Ermittlungen gegen Frankreichs Ex-Präsident

  • Ralf Klingsieck, Paris
  • Lesedauer: 3 Min.
Frankreichs früherer Staatschef

Jacques Chirac musste wegen des Vorwurfs der Veruntreuung jetzt erneut zweieinhalb Stunden lang vor einer Richterin aussagen. Wie sein Anwalt mitteilte, gehe es um 35 umstrittene Verträge für Rathausmitarbeiter aus der Zeit, in der er Pariser Bürgermeister war. Die Justiz hatte vor zwei Wochen Ermittlungen eingeleitet.

Der auf Verbraucherschutz spezialisierte Pariser Rechtsanwalt, der schon vor neun Jahren Anzeige gegen Chirac wegen Veruntreuung erstattet hatte, war jetzt selbst erstaunt über den späten Erfolg seiner Initiative. Immer wieder hatten ihm die angesprochenen Staatsanwälte, Untersuchungsrichter oder Vertreter des Justizministeriums erklärt, dass keine Aussicht auf Erfolg bestehe, weil Chirac als Staatspräsident strafrechtliche Immunität genieße. Dass er ein halbes Jahr nach Ablauf seiner zweiten Amtsperiode als Präsident und fast 20 Jahre nach den fragwürdigen Amtshandlungen als Pariser Bürgermeister nun doch noch vorgeladen wird, weil die kleine, aber beherzte Untersuchungsrichterin Xavière Simeoni ein Untersuchungsverfahren gegen ihn eingeleitet hat, geht auf eine Besonderheit des französischen Rechts zurück. Während beispielsweise in Deutschland die Verjährungsfrist vom Zeitpunkt der Straftat an zählt, setzt sie in Frankreich erst dann ein, wenn der Straftatbestand den Untersuchungsbehörden bekannt wird.

> **Bereitgestellte Daten**
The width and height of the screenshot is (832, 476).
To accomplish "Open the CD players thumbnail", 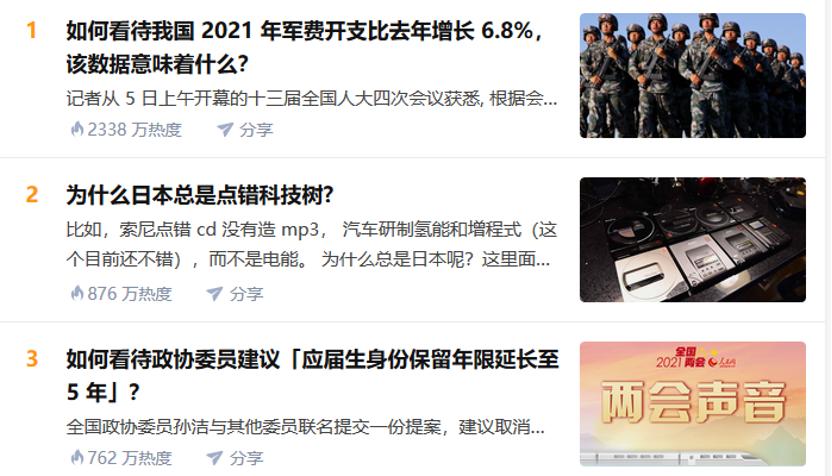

> **Schriftliche Aufgabe 1**
Ab wann zählt laut dem Artikel über die Ermittlungen gegen Jacques Chirac die Verjährungsfrist in Frankreich?
> **Schriftliche Aufgabe 2**
Fahre mit dem Artikel über die Ermittlungen gegen Jacques Chirac nach seinem letzten Satz fort.

> **Endergebnis 1**
Sie setzt erst ein, wenn der Straftatbestand den Untersuchungsbehörden bekannt wird.

> **Endergebnis 2**
In den Jahren 1977 bis 1995, als Chirac Bürgermeister und zugleich Vorsitzender der neogaullistischen Partei RPR war, hat er offensichtlich nicht nur zahlreiche hauptamtliche RPR-Mitarbeiter, sondern auch Parteifreunde oder deren Ehegattinnen und erwachsene Kinder mit fiktiven Posten im Rathaus versorgt und aus der Stadtkasse bezahlen lassen. In einer Stellungnahme in der Zeitung »Le Monde« versicherte Chirac nun, alles sei »im Interesse der Pariser Bürger« gewesen, und vor allem: Er habe sich »nicht persönlich bereichert«. Ermittelt wird zunächst über Dutzende der insgesamt 104 Mitarbeiter, die das »Büro des Bürgermeisters« im Jahre 1994 zählte – zumindest auf dem Papier und in der Lohnbuchhaltung. Die meisten haben wohl seinerzeit das Pariser Rathaus nie betreten.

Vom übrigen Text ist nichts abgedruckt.